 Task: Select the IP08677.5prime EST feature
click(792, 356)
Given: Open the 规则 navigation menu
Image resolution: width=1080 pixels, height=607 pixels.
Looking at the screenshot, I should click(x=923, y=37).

Task
Revise the entries above so that "navigation menu" becomes "navigation bar", leaving every other part of them unchanged.

Final result
 Task: Select the IP08677.5prime EST feature
click(792, 356)
Given: Open the 规则 navigation bar
Image resolution: width=1080 pixels, height=607 pixels.
Looking at the screenshot, I should click(x=923, y=37).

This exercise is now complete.